Her final line says it all:
Women do not forget. But I would bet everything I have that Steve doesn’t remember…
Sad, but true.
This is the surest sign that “rape culture” is real, that a woman’s feelings and memories matter less than a man’s, and we live in a world that generally refuses to acknowledge how often women and girls have sexual attention forced on them and what lasting impact it can have on the psyche.
A man can be a serial assaulter, like DJT, to the point where all the women blur together in his mind, and have no problem at all saying “I don’t remember her, I never met her, I am certain this never happened” and HE will be believed by the culture EVERY SINGLE TIME.
But the woman, for whom it may be a singular defining traumatic incident she struggles with for decades, is automatically subjected to harsh challenge, character assassination, and ill-mannered street corner judgments about whether her present-day looks make it more or less believable that she was a likely target all those years ago.
Imagine a young pickpocket named Beau, who goes out to different malls almost every weekend to shoplift from stores and lift wallets, sometimes taking his friend Mac along to be a handy distraction. His family has plenty of money, and if he had the initiative he could work and easily earn enough to purchase anything he wanted; he just does it for the “I’m invincible—I can do whatever I want” thrill, the “how many times can I get away with it" thrill, to bring spice to a life that has no other obvious obstacles to overcome. Along the way he accumulates a lot of merchandise that means nothing to him. He accumulates a lot of billfolds that he empties of their cash and casually discards without another thought.
One day he and Mac work the bump and grab on a young woman named Clara. They bungle it a little bit though, and she notices both of them, because the wallet they steal from her is infinitely precious for two reasons. First, it holds cash she has managed to save from her waitress job, money she kept in her sock drawer all summer, and she is on her way to deposit it in the bank. Second, the wallet itself is special—it is a handcrafted leather billfold her mother’s father made for her as a 16th birthday gift. She was his favorite, and he was her favorite, and her grandfather is now deceased. She carries her folding money in it as a memorial to him.
Clara is not wise in the ways of the world, but when she is bumped she knows something is wrong. Beau and Mac are a little high and their moves are not as smooth as usual. She feels the wallet slip out of her jacket pocket and reaches for it. There is a brief struggle, but it is two against one and the young men knock her off balance. She falls to a nearby bench as she watches them walk quickly away and blend into the crowd. But she saw their faces.

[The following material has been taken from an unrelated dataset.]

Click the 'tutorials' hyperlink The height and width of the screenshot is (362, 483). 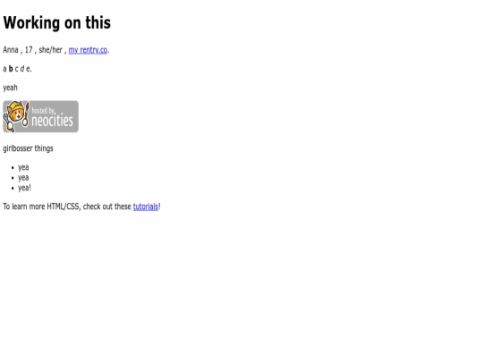[146, 206]
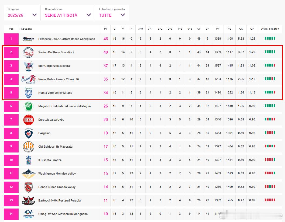The image size is (285, 222).
Task: Click the Savino Del Bene Scandicci logo
Action: (x=28, y=52)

She is heartbroken. It is a painful memory for years.
Decades later she is in a position to give character evidence against Beau as he is being considered for an appointment to a position of public trust. She knows it is him. Grown up, but him. Of course he says it never happened and he doesn’t remember her. Mac acknowledges that he and Beau used to do crazy stuff together as kids, but he certainly doesn’t remember any *stealing*! And he doesn’t remember Clara either.
And maybe they don’t. There were so many victims. And they got so little from her. Just a bunch of crinkled small bills in some crappy handmade wallet they threw down a storm drain a few blocks away from the mall.

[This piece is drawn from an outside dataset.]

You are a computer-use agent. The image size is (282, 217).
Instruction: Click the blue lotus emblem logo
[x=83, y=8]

But everyone around Clara wants Beau to get the job. They grill her mercilessly. Why are you doing this? Why can’t you let this go? Tell us again why were you carrying so much cash? Why was the wallet in your jacket instead of in a safer place like your knapsack or pocketbook? Why didn’t you go to the police right away? Why are you just telling someone about this now? How can you possibly remember so many details all these years later? Why in the world should we believe you instead of him? And even if we do believe you, why should we destroy this man’s promising future because of something he did when he was in high school?
I’ve seen humans walk on the moon, I’ve seen a black president, I’ve seen rich and famous men lose their jobs for using their power to commit sexual assault, and I’ve seen a man move into the White House in spite of admitting frequent unapologetic sexual assault. I’ve seen lots of other things happen I thought were impossible.
I don’t expect to live to see a change in the culture that gives life-changing female experience equal weight with common, forgettable male experience.
This now-famous Twitter thread by Gabrielle Blair is radical, and I don’t agree with 100% of it, but its central point is true: “we really don’t mind if women suffer, physically or mentally, as long as it makes things easier for men.” There is an expectation that females should suffer, for the rest of their lives if necessary, in exchange for even the slightest increase in male pleasure and male convenience. The whole culture assumes it and accepts it. Except for the women, but they don’t count, do they?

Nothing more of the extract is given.